The Internal Revenue Service offers a tax break on home sales: The first $250,000 ($500,000 for married couples who file joint returns) is tax free. To qualify, taxpayers must sell only their primary residence. If a seller has more than one residence, the IRS uses criteria such as where they spend the most time and where they participate in religious or social events to determine the primary residence.
Time Spent In Home
If you own and live in only one home, that home is your primary residence. If you own and live in more than one home, the IRS judges your primary residence by which home you spend more time in. For example, if you live in one home for eight months out of the year and the other home for four months out of the year, the home that you spend eight months in is your primary residence.
If you spend equal amounts of time in more than one residence, the IRS may examine your address on your government-issued documents to determine which address is your primary address. For example, if your driver's license lists the address of one of your residences, the IRS is more likely to consider that your primary residence, especially if you use this address for federal and state taxes.
The IRS also examines where you have built a life for yourself. For example, if you belong to a religious organization and participate in social activities in the city where one of the residences is located, the IRS is more likely to consider this your primary residence than a residence that is farther away from your social activities. In addition, the IRS examines where you have opened your bank account, where you go to the doctor and other evidence suggesting that you have built your life somewhere.

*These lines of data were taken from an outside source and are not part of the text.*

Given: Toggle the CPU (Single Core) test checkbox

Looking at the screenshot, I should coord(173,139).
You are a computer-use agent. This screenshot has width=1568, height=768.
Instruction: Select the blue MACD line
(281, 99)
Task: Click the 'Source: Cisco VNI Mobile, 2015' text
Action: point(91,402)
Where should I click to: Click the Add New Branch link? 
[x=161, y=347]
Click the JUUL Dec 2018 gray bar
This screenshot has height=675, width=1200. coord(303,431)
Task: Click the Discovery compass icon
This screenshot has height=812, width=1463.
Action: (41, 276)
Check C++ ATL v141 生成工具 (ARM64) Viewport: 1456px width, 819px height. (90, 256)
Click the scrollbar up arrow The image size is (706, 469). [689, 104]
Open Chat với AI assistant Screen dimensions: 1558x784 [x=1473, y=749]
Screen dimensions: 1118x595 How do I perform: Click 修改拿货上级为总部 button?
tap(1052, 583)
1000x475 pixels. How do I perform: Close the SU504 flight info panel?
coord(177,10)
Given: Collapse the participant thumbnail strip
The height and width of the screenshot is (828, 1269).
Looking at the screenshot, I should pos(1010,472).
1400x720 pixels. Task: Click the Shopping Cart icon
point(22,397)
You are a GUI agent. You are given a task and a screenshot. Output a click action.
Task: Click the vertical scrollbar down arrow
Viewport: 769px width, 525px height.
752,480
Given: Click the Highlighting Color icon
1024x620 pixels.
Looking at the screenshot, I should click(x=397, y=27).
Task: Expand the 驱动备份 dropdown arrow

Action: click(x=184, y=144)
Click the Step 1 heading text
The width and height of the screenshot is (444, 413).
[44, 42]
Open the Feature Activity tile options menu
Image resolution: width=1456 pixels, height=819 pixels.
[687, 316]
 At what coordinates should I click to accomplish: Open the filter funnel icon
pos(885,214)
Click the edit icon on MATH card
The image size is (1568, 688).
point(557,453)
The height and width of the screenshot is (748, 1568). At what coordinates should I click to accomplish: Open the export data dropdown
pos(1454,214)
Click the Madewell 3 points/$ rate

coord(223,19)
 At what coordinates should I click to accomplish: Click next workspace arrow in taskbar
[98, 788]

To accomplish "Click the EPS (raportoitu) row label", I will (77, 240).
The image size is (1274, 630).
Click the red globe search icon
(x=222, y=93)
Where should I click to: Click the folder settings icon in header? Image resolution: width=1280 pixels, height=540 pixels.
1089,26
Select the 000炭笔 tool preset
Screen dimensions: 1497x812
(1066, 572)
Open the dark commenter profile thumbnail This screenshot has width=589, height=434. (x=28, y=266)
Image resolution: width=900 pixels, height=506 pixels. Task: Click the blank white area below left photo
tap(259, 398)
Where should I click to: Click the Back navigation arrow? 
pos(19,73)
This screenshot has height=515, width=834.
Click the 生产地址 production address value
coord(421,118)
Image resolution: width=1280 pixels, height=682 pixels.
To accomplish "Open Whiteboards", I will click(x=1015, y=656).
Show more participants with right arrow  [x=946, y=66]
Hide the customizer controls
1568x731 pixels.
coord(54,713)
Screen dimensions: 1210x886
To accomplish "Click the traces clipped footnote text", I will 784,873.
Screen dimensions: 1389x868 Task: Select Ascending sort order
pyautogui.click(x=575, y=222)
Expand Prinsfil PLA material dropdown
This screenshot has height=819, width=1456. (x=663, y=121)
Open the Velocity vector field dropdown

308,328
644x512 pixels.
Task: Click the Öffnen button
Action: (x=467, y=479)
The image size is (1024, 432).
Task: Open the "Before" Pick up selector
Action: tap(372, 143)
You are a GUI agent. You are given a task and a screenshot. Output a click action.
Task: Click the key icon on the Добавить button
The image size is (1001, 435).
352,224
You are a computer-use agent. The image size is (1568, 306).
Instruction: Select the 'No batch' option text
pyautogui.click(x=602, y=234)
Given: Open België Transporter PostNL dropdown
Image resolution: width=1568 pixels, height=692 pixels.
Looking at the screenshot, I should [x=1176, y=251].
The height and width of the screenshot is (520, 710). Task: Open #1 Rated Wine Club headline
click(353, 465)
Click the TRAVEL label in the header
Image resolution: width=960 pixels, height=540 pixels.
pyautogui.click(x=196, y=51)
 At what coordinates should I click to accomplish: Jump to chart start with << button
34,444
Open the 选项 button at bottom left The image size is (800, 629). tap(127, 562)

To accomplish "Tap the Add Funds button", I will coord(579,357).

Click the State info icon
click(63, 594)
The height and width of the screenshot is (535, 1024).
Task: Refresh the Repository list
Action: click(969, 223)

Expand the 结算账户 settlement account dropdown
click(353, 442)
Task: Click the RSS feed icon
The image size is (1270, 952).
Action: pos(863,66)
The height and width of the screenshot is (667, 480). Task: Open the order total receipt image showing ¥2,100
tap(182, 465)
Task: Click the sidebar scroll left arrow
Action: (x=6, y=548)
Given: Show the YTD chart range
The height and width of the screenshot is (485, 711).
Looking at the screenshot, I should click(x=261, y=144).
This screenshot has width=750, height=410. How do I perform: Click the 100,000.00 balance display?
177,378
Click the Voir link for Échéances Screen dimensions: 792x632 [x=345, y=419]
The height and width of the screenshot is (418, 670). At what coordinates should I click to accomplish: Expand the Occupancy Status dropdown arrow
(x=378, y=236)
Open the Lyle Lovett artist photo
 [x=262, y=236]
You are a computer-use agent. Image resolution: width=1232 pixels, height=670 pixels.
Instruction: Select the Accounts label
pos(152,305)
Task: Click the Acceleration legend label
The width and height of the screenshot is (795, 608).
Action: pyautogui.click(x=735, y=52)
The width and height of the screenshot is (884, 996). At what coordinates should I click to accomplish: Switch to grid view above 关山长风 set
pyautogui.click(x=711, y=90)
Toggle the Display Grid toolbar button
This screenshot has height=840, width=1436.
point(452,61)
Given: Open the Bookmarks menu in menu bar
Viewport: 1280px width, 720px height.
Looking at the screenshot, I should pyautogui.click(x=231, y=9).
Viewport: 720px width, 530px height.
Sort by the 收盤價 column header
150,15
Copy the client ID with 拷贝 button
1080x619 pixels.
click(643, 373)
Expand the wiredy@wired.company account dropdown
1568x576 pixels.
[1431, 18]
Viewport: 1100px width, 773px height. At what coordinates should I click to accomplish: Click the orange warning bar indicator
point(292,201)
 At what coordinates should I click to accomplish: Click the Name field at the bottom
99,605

The IRS makes its determination based on the whole picture, not just one isolated fact. For example, if you have built your life in a community and spend the majority of your time in a residence in that community, the IRS is unlikely to determine that your primary residence is elsewhere just because your driver's license has this alternate address. Similarly, if you have one address on all your government documents but spend almost all your time at the other residence, the IRS is likely to consider the second residence as your primary residence.